Exercise instructions
Put each line of the items below into a Markdown table with the columns "Row" and "Content", numbering the rows and omitting blank lines and all pictures.

Extracted data
________________________
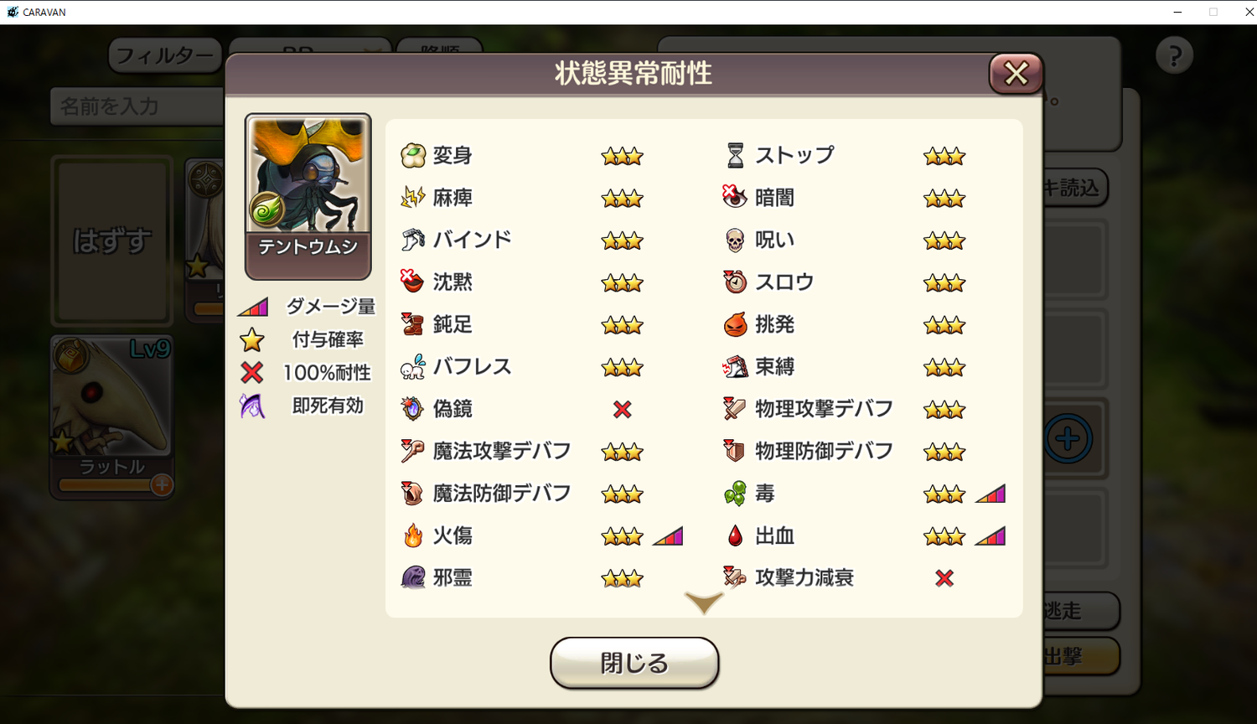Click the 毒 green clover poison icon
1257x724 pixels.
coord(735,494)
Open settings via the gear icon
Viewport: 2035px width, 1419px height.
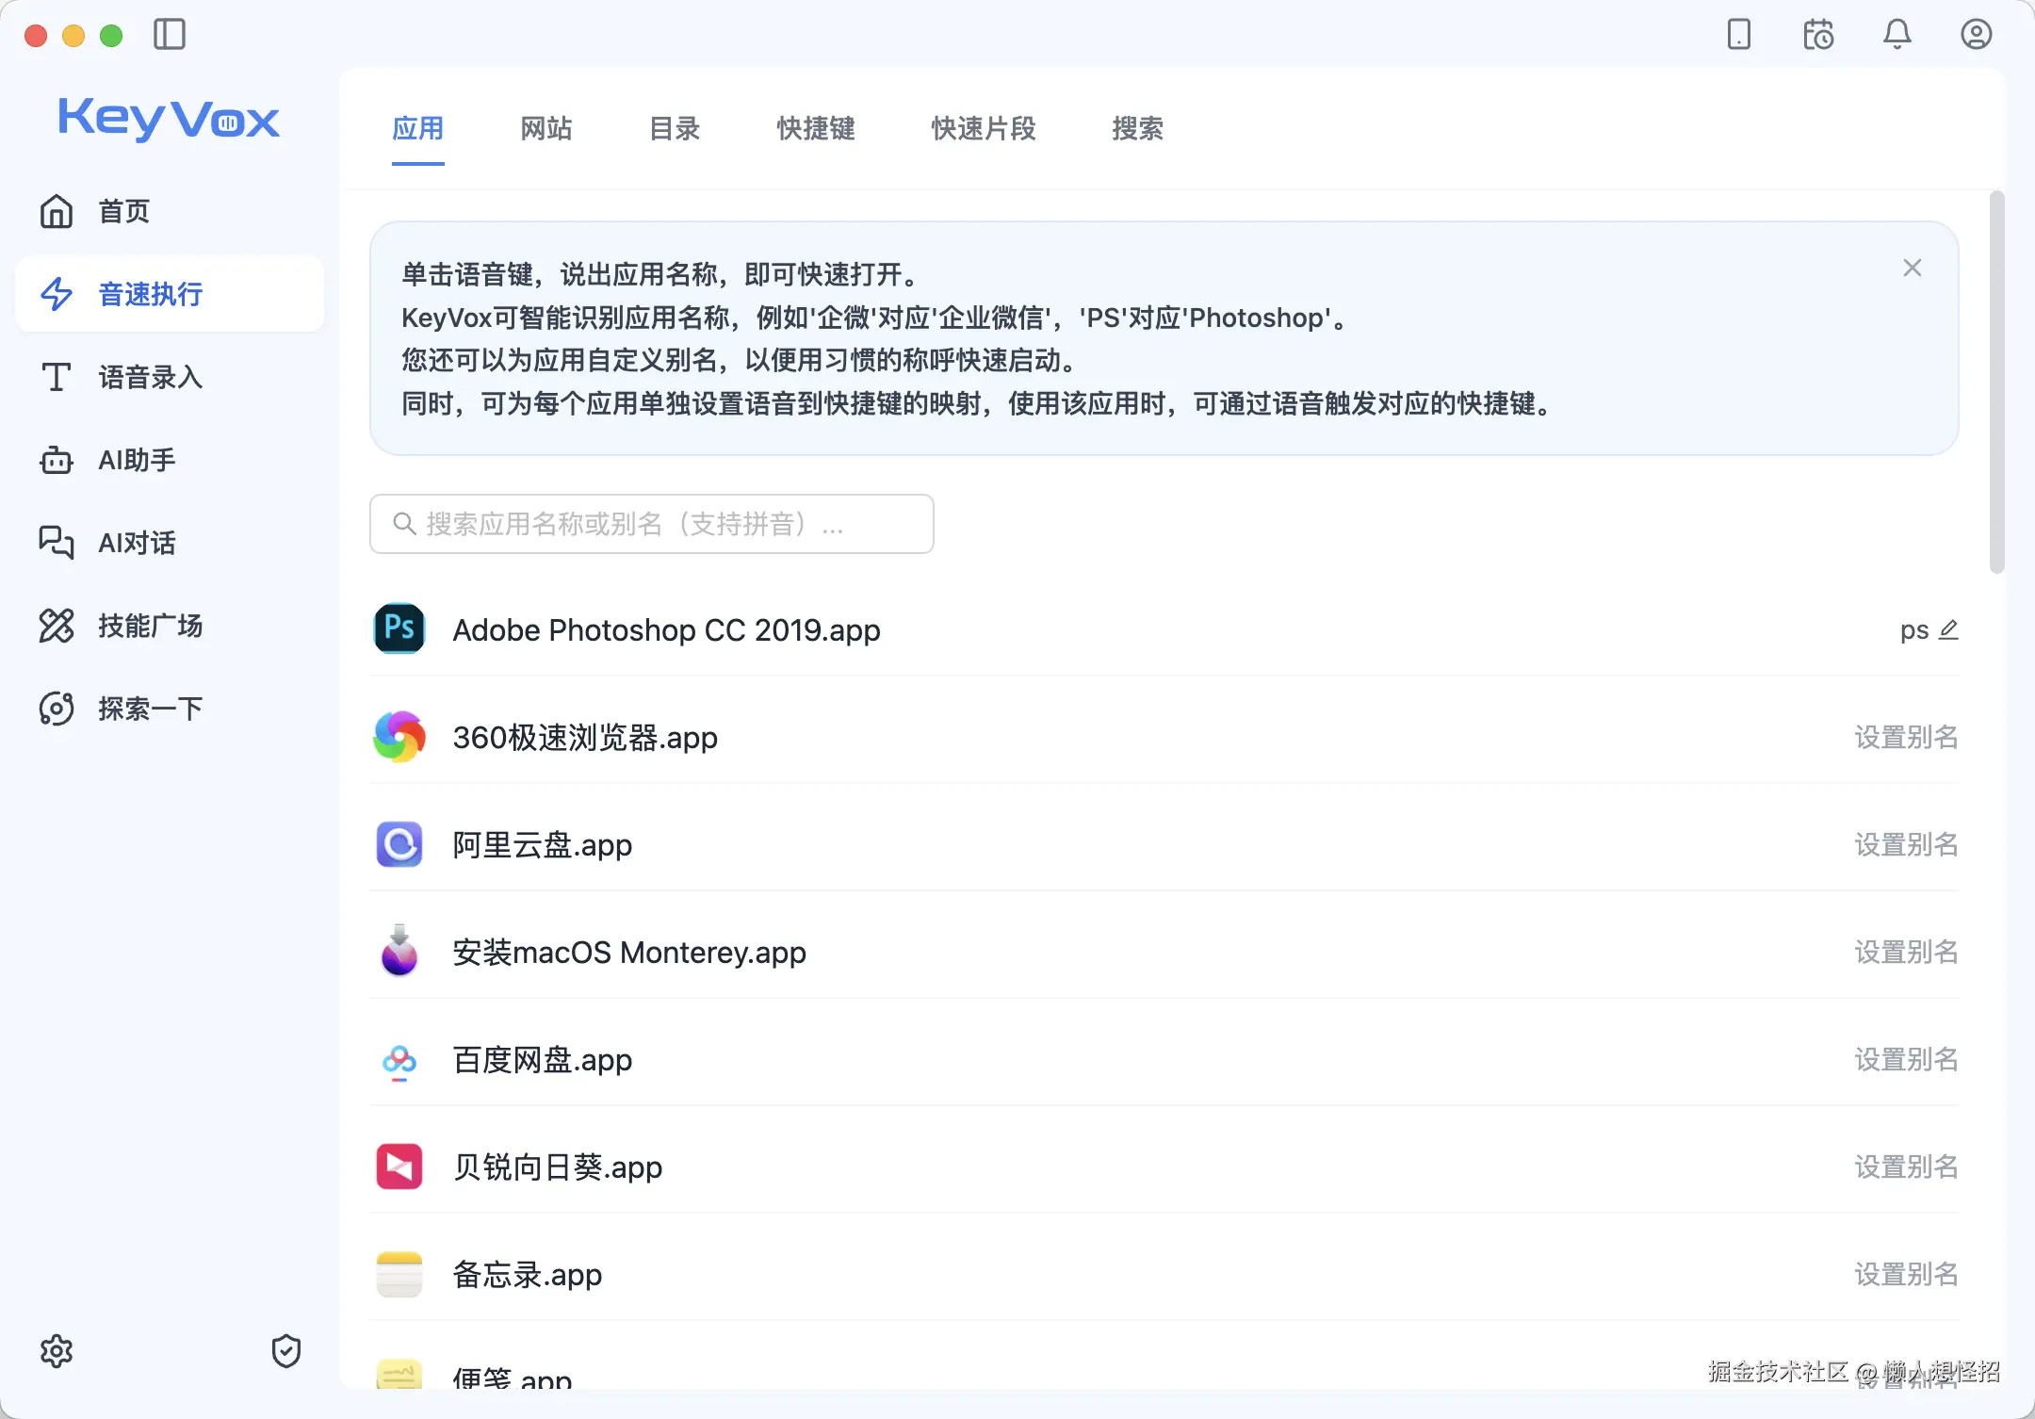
________________________
Task answer
| Row | Content |
|---|---|
| 1 | Click the 毒 green clover poison icon |
| 2 | 1257x724 pixels. |
| 3 | coord(735,494) |
| 4 | Open settings via the gear icon |
| 5 | Viewport: 2035px width, 1419px height. |